Where do you go when you want to hear new music – a friend, or a computer?
Sounds like a trivial question, but it becomes rather a pressing one if you are a (friendless or otherwise) broadcast journalist looking for appropriate music to capture the mood of the piece you’re working on.
Large media organisations provide options – most significantly a library of production (and commercial) music, and often a librarian or researcher (or two) who will take the hassle out of finding appropriate music, using their knowledge and expertise.
As a freelancer or independent, you will find no shortage of production music out there, where you can browse and pay a nominal fee. And as for commercial music, if you want a quick and dirty solution, you can always piggy back on the marketing types at commercial breaks and beats (come on – we all know the first thing you think is ‘what was that track I heard last night on the latest Subaru advert???’).
But for those of you seeking a more personal touch, the options available in this most hit-and-miss of fields in which to recommend, are beginning to seriously open up.
At its most basic level, you can always start with the Listmania section in Amazon (whether or not you are convinced by your own ‘personalised’ suggestions, once logged in). Here people pull together lists of their favourite albums around genres, moods, time-spans, and many other more abstract nuances.
But these selections can be pretty convoluted (to say the least). They can be more of an intellectual than an instinctive means of gathering together music – people create lists by sitting back and thinking what would go well together.
If you want a more instinctive range of selections, then you would do well to set yourself up with a LastFM account. Once you’ve downloaded the software, the music you listen to on your MP3 player will be communicated to your account, which will be updated in the system.
You can then search LastFM for bands you like, and will be presented with lists of other users who have also recommended these bands.
Once you’ve clicked on a profile you will see what they have listened to most recently – and so get a more gut-driven sense of what people are actually listening to – and what’s out there.
I decided to blog this subject following a conversation with a BBC colleague of mine, Andy Aldridge, who is a bit of an ‘early adapter’ when it comes to the whole musical recommendations lark.
The difference between the way LastFM and The Filter recommend music is subtle – both use playlist recommendations using your favourites – albeit The Filter uses a statistical model (Bayesian inference) to filter results.
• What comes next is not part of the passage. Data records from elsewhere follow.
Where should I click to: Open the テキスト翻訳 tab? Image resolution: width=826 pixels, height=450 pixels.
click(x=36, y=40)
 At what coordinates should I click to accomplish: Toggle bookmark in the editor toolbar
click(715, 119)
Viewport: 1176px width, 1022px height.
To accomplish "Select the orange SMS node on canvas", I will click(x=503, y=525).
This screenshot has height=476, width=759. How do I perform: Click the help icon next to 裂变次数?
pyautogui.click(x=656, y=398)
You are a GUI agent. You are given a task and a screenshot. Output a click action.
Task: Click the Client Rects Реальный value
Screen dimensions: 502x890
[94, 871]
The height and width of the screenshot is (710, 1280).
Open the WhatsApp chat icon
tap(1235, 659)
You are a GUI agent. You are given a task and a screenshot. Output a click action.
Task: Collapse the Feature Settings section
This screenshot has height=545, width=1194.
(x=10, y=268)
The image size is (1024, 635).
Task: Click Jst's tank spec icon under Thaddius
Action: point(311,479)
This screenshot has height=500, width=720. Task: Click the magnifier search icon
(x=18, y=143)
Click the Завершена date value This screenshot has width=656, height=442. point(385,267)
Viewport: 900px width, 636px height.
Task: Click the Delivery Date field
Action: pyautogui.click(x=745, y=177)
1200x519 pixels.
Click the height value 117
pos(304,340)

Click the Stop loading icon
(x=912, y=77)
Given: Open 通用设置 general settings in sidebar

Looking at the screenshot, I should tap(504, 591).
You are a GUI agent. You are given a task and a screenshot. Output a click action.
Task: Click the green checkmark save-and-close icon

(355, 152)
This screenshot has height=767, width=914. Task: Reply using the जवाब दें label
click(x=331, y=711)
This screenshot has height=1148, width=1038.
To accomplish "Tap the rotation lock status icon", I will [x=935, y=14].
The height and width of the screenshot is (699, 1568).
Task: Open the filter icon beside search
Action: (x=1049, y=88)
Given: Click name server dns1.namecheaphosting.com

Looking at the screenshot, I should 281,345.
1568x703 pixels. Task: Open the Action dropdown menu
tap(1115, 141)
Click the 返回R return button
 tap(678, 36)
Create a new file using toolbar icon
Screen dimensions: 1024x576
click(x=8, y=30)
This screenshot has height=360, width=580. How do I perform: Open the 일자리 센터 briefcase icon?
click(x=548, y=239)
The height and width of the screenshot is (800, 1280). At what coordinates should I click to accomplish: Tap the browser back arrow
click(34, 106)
As Andy points out though, both are essentially rooted in the ‘tyranny of the crowd’ approach you will find in the more basic Listmania suggestions:
The sign up forces you to rate artists which is likely to be as useful to them for working out what OTHERS like as is it is in working out what you like!
In a practical sense though, one reason why its worth persevering with LastFM over The Filter for now (despite their similarity), is because their full song licensing deals mean you can actually listen to the music you’ve been recommended within the same application.
Andy then pointed me in the direction of a radically different approach to anything already covered – the Music Genome Project (steady! Its still bubbling away in development, and ain’t ready yet). The recommendations proposed from this service will incorporate mathematical interpretations of what you like, rather than what others like.
So what are the pros and cons of these two different approaches?
Well, with the former (to which any scholar of 19th Century Utilitarianism will attest) you have a very blunt instrument when applied to human affairs. Those who shout the loudest stand a good chance of making the biggest impact – which is far from ideal (as it is far from idealism).
However, one practical advantage of external influence, is that it encourages you to re-try music you may have listened to in the past but dismissed. If left to your own devices, you might never return to it, but the badgering of the crowd may be more effective in getting you to give something another try.
With the Music Genome Project approach you risk getting trapped in the echo-chamber of your own tastes – it’s a potentially solipsistic approach to finding music, and is miles away from those traditional means of finding new music we are all familiar with, and which have served us well (radio, friends and family etc.). Indeed, if we can’t get computers to deal passably with creating and using spoken language with its structure and rules, how on earth can you expect a system to delve into your unconscious and unpick what you ‘like’ in music?
That said, you will at least evade the ME ME ME-type hysteria that can drive the crowd.
The exponential rise in music (both professional and amateur) available via social nets and other sources, is driving a need for ever more sophisticated means of filtering out what you like.
It will be interesting to see whether systems based on the tyranny of the crowd, or the solipsism of the self, succeed.